#### [TAREAS POR HACER]
[A] Haz una lista de los países que, según el texto sobre la pandemia, están liderados por mujeres.
[B] Sigue escribiendo el texto sobre la pandemia a partir de su última frase.

#### [TEXTO SELECCIONADO]
>>>
Reflexionar
sobre la pandemia de corona virus en estos momentos puede resultar manido. Los editoriales
de periódicos no hacen otra cosa. Los informativos televisivos y radiados abruman
con números. Los programas especiales proliferan en las plataformas digitales y
los bulos en las redes. Pero, entre tanta hojarasca, también se pueden vislumbrar
algunos claros que matizan el color grisáceo del momento.
Nunca
antes el hombre había estado tanto tiempo en casa. En ese espacio confinado tradicionalmente
para la mujer. Nunca antes había vivido encerrado entre los muros de su
vivienda. Nunca antes se había sentido desprovisto de la vida pública. Por primera
vez en la Historia, el hombre comparte con la mujer una vida impuesta, un tipo
de vida que no ha elegido y en la que se siente atrapado. A cambio este
confinamiento le ha dado la oportunidad de descubrir a sus hijos. De compartir
con ellos tareas escolares y juegos, cocina y termómetros. Pero, a diferencia
de muchas mujeres, cuando concluya el confinamiento podrá regresar a la vida
que ha escogido.
Por
otra parte, nunca antes se había afirmado que la mujer podía dirigir una crisis
sanitaria, económica, y social mejor que el hombre. Países como Alemania,
Taiwan, Nueva Zelanda, Islandia, Finlandia, Noruega y Dinamarca liderados por
mujeres han sido reconocidos como los mejores en la gestión del corona virus.
Pero esto es engañoso. Es una conclusión que se sustenta en la diferenciación
de sexos que postula el patriarcado. Presupone premisas en las que a la mujer se le
reconocen cualidades, habilidades y sensibilidades especiales “propias de su
sexo”, obviando que son, como tantas otras, asignaciones culturales dadas por el orden
androcéntrico.
<<<
#### [DATOS PROPORCIONADOS]
>>>
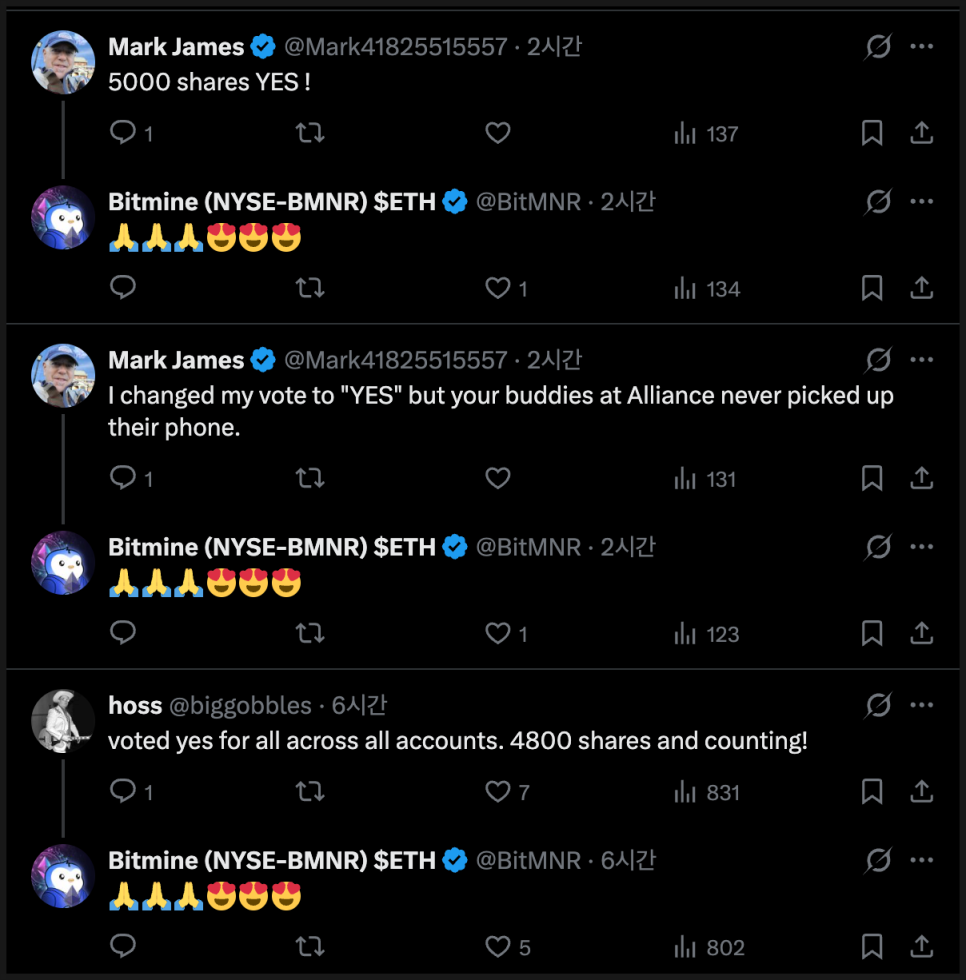Share Mark James's "5000 shares YES" post
The width and height of the screenshot is (966, 980).
point(921,133)
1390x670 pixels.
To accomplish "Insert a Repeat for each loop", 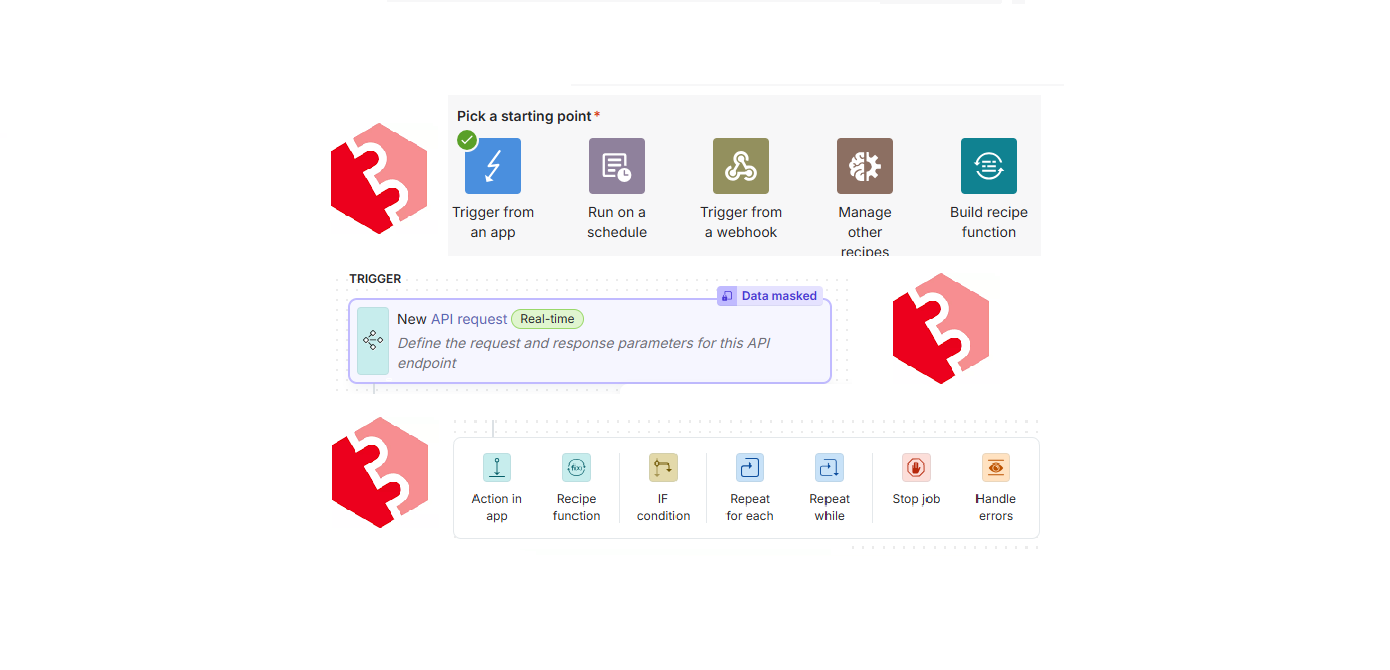I will [749, 467].
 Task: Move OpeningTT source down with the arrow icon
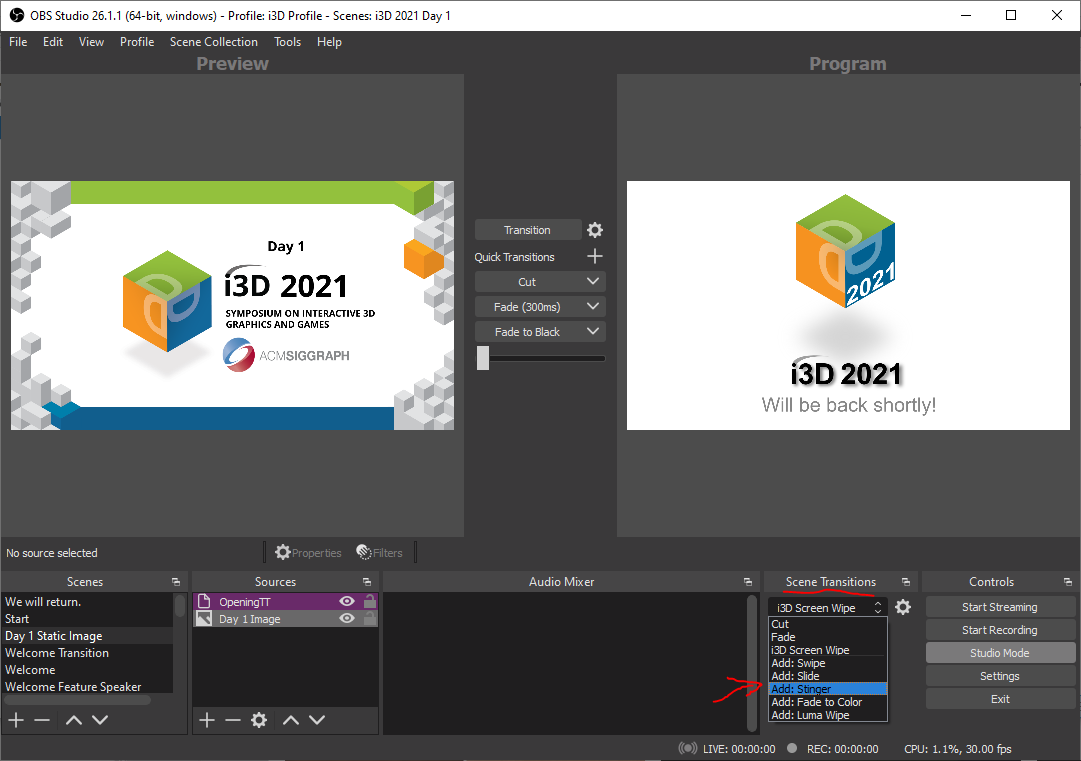pyautogui.click(x=317, y=719)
<<<
#### [RESULTADOS ESPERADOS]
[A] Alemania, Taiwan, Nueva Zelanda, Islandia, Finlandia, Noruega y Dinamarca.

[B]
Estas
afirmaciones que podrían incluso entenderse como subversivas ocultan su origen conservador
y patriarcal al considerar que la mujer, como ancestral guardiana de la familia,
es la más idónea para cuidar un país, negando que el rol de cuidadora le ha
sido impuesto cultural y socialmente. Con
la defensa del carácter empático, sensible e incluso práctico de la mujer, como
algo intrínseco a su naturaleza, se fortalece la desigualdad de género y se perpetúa
esa diferencia en el inconsciente colectivo. El hecho de que solo el 5% de los países
del mundo estén dirigidos por mujeres tiene mucho que ver con todo esto y el
reivindicar que cambie el escenario, no será porque la mujer esté más dotada
que el hombre para afrontar crisis políticas, ni porque tenga más empatía o
sensibilidad, virtudes atribuidas culturalmente, sino por justicia. Al
conocimiento perdido tras la quema de la Biblioteca de Alejandría, le debemos
sumar el conocimiento perdido al confinar durante miles de años el talento del
50% de la población a las cuatro paredes de una casa.